私の部屋に置いたままの荷物を取りに戻ったら、その足で実家に帰省する予定だという君の背中には、少し雪が積もっていた。相変わらず気遣いという言葉を知らないようで、私のアパートの廊下には雪が舞う。コートも脱がないくせに、足音だけは遠慮がちなところを、すごく「らしいな」と思う。廊下を抜けて迷いなく私の寝室に入るやいなや、「あった」とほんのり上ずった声を上げた。くるりと振り向いて、「この本、作者のサイン付きだったから」とホッとしたような三日月の目。本の横には、こうなるとは露ほども思っていなかった頃の二人が屈託なく笑っている写真立てを飾っておいたのに、君は目もくれず、また元来た道を歩き始めた。靴を履く君の肩に揺れる雪が、もう透明なしずくになっている。雪と雫の関係にぼんやりしていると、君が「じゃあ、良いお年を」と告げつつ扉をするりと抜けて消えていった。あたためていた私のさよならが、年末のあいさつに負けた瞬間、もうどうしたらいいか分からなくなって、ただうずくまって泣いた。
バーで面白い人に出会った。私とは正反対の人で、もう二度と会って話すことなんかなさそうだと思ったから、何でも話した。顔が良いから、どこへ行ってもちやほやされること。でもその分、話したことのない誰かにすら嫌われてしまうこと。だから友達がほしくて1人でバーを訪れては、その度に誰かにお持ち帰りされていることも。その人は私のナルシストネタを面白がってくれて、誰とでも寝れちゃうような私のゆるい頭と股に戸惑いつつも、笑ってくれた。ずっとあたためていた自己愛に喜んで笑ってくれたことが嬉しくて、何度も電話をかけた。そうしたら、はじめて同性の恋人ができた。彼女のことをずっと友達だと思っていたからびっくりしたけど、生まれて初めて、友人から恋人に昇格できた気がする。
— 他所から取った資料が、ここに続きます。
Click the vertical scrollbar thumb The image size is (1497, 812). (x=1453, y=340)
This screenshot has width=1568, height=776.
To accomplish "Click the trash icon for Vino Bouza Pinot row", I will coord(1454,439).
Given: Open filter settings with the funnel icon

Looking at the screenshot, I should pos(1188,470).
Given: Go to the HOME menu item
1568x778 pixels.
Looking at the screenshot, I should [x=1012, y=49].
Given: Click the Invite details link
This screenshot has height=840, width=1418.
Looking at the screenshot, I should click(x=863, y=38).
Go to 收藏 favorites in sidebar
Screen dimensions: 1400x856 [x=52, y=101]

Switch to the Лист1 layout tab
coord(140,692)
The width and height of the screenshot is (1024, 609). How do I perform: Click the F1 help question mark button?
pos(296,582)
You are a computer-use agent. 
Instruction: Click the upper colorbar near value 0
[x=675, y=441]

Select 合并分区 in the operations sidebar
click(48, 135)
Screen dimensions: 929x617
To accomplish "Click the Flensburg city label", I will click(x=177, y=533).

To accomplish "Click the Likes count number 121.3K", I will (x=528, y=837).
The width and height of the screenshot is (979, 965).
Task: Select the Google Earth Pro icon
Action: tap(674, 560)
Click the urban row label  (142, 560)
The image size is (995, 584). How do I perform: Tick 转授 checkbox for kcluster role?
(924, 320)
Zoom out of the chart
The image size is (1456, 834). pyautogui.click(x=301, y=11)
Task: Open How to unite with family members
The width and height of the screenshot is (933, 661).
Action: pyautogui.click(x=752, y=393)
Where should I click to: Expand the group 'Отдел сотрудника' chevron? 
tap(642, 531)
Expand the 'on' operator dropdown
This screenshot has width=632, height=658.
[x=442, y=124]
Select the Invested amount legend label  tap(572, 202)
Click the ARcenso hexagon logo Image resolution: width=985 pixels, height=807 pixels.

みかんの筋を丁寧にとる、あの繊細な指先がとても好きだった。白くて少し骨ばっている、冷たい手。みかんを剥くにはもってこいの手だ。みかんを美味しく食べるためなら、我慢強くて器用で優しい手になれるのに、と無意識でため息をついたら、「それやめろよ」とほんのり怒気のまじった声が飛んできた。みかんに負けた女は、一体何になら勝てるんだろう。そう思いながら、まだ筋のついたみかんをそろりと盗んで、そっと食べた。
手袋を片方なくした。ずっと昔のまだ付き合いたてだった頃、同じようなことがあった。なくして落ち込んでいた私に、「手を繋いでいれば大丈夫だよ」と笑ってくれたあなたは、一体年月の果てにどこへ行ってしまったんだろう。返事の言葉も、声音も、表情すらも思い浮かぶようになってしまった私は、もうあなたに手袋をなくしたと報告することも出来ない。なくしてしまった手袋は、どこかで拾われて、暖かい場所で私がやって来るのを待っているのだろうか。それとも、私の手にあるもう片方の手袋と同じで、まるで大切なものでもなんでもなかったかのように呆気なく、捨てられたりしてるんだろうか。